We thought our 3-year-old had a virus — it’s Stage 4 cancer
Scott and Natalie Bolton noticed their 3-year-old daughter, Ava, was exhibiting odd symptoms over the holidays, describing her as “lethargic, pale and vomiting.”
They thought she simply had a virus, but soon she developed leg pain and bruises around her eyes.
The Scottish couple say they rushed their little one to the pediatrician, who immediately advised the worried parents to take their daughter to a local hospital.
Clinicians reportedly believed the illness to be nothing more than an unresolved virus due to low white blood cell count, but a closer look at a bone marrow sample and a subsequent CT scan revealed Stage 4 high risk neuroblastoma.
“To find out our little girl had cancer was just devastating. Our whole world collapsed,” Scott, 34, told local news outlet the Daily Record.
“Initially you are thinking it is okay, it is just a virus. It will go away itself,” he continued. “To then be told she has cancer is nothing we could have ever imagined.”
To them, the diagnosis was “rock bottom,” he added.

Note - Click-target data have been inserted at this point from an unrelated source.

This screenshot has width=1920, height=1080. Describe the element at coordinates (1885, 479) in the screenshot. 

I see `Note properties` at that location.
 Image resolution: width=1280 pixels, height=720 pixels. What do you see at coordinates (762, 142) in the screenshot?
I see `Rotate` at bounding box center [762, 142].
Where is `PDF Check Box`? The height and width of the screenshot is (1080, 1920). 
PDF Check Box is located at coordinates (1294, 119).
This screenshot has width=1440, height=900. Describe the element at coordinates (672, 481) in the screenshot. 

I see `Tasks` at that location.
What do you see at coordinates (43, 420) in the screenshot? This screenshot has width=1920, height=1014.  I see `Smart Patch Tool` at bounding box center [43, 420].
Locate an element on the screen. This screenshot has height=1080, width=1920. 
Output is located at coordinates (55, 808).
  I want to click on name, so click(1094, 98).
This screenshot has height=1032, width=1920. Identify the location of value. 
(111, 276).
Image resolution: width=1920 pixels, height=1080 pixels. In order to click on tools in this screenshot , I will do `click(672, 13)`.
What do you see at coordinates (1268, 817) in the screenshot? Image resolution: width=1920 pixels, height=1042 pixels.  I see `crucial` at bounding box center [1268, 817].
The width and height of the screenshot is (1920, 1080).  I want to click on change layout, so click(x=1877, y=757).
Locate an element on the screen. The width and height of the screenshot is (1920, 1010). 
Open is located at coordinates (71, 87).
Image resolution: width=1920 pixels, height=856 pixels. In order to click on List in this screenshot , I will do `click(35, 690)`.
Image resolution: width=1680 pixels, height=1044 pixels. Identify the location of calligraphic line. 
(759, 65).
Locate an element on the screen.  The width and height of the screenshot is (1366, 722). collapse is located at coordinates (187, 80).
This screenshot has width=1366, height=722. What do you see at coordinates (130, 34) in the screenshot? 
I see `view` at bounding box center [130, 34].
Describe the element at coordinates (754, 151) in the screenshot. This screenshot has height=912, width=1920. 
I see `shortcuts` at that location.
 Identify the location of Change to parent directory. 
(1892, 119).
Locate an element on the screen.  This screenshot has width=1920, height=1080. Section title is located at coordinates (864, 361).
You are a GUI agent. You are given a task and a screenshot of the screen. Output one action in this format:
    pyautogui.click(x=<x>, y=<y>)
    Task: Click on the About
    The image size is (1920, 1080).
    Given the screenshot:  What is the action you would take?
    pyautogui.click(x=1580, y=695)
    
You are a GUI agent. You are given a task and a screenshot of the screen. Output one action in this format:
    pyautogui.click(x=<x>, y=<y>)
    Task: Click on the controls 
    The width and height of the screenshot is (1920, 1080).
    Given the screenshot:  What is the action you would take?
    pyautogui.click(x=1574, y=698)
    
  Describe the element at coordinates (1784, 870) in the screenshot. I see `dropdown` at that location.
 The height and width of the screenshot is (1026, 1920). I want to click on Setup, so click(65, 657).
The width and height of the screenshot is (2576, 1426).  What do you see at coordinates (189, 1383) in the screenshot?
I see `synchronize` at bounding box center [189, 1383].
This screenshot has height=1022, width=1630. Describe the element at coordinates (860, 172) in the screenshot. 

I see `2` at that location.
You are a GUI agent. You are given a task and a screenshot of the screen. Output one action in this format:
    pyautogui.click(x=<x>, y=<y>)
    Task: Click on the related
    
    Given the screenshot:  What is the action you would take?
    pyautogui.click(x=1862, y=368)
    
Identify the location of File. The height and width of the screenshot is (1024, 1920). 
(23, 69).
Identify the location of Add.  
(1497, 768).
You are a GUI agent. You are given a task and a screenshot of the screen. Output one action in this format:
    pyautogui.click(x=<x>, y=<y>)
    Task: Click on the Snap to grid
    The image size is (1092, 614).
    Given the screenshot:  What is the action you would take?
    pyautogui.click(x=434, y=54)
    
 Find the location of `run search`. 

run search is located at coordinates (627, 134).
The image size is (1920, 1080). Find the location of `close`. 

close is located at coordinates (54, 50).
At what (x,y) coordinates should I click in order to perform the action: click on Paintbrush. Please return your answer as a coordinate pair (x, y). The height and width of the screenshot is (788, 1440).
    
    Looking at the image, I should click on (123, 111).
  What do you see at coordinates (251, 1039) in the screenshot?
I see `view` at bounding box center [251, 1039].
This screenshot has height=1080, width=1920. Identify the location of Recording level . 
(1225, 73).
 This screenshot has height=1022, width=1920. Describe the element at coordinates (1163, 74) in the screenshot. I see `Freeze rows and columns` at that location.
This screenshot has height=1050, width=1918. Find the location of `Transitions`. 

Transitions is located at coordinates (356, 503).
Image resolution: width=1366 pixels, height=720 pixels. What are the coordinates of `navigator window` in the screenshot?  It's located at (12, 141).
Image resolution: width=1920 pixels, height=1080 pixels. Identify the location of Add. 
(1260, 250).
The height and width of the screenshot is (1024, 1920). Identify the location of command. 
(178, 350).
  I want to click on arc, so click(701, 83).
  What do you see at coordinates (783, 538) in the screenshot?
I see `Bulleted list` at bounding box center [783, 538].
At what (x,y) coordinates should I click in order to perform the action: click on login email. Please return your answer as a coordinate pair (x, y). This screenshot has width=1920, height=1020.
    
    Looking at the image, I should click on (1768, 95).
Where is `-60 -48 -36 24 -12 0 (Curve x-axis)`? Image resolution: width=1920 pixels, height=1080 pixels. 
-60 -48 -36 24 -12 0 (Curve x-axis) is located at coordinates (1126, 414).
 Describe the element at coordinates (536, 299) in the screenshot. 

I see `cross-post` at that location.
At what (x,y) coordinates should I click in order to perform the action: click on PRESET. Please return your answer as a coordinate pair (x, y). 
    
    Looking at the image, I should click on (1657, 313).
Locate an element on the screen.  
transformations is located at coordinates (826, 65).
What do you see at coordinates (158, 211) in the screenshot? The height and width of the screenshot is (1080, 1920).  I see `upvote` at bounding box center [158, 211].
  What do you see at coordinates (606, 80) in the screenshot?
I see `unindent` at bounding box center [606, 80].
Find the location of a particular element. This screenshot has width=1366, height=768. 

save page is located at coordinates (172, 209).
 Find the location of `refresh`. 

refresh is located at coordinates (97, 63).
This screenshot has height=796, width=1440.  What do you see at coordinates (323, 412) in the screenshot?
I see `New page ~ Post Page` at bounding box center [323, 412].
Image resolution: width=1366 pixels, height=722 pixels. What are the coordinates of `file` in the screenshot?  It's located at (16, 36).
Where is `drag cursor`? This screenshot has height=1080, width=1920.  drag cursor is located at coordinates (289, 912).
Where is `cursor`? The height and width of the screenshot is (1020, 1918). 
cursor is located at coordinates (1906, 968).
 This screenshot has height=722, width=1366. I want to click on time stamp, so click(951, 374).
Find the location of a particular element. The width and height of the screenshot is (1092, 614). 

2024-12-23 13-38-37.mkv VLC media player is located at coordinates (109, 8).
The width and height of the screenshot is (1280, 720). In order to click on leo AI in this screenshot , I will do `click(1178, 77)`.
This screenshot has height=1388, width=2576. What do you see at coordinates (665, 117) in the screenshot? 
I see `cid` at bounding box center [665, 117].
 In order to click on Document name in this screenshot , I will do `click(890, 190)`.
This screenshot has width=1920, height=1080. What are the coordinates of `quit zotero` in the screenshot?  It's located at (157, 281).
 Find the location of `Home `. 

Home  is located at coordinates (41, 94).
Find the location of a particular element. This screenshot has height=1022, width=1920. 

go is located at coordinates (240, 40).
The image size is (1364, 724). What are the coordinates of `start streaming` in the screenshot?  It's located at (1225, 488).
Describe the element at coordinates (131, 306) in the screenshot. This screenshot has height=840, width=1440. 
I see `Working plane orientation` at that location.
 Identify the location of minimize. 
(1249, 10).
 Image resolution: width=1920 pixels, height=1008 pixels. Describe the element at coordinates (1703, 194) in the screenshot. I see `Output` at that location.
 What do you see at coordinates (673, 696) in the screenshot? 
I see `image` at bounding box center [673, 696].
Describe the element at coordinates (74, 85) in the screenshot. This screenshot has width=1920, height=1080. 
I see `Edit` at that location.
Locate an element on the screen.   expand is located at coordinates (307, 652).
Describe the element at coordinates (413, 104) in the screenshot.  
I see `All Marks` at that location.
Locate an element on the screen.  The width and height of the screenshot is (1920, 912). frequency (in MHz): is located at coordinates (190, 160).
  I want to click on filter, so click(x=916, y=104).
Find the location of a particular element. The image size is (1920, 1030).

Neuroblastoma, the culprit behind a primary tumor on Ava’s back and secondary tumors on her shin, hip, pelvis and shoulder, is caused by an overgrowth of immature nerve tissue due to genetic mutation.
For children in a high-risk group, the 5-year survival rate is about 50%.
The toddler endured grueling chemotherapy treatments at the Royal Hospital for Children in Glasgow, suffering side effects and undergoing a myriad of tests and scans that involved poking and prodding.
“She has amazed us all with her resilience, keeping her cheeky smile and making us so proud of how she is coping thoughout it all,” the family wrote on a GoFundMe page, which has raised about $172,000 as of Saturday.
Their goal is over $320,000.
Ava has completed six rounds of chemotherapy as of last week, according to the fundraising post, and the next phase of her 18-month treatment is a higher dose of chemo and a stem cell transplant.
“This phase will be extremely difficult for Ava and also us a family as its going to make her very unwell and leave her with no immune system meaning any infections or virus’s can become life threatening to her,” her family wrote online, adding that Ava will be kept in an isolation room for as long as six weeks.
Despite improving scans, Scott and Natalie, 34, fear their daughter could relapse — and the cancer could return.
The money is being raised to send Ava to Memorial Sloan Kettering Cancer Center in NYC, where a vaccine is being trialed to stop neuroblastoma from returning in cancer patients.
“Without this treatment, Ava is more likely to relapse reducing her chances of survival — this is something we are not willing to take a chance on,” Natalie told Jam Press.
The couple also have a 5-year-old son, Lucas. The family planned to host a fundraiser Saturday night.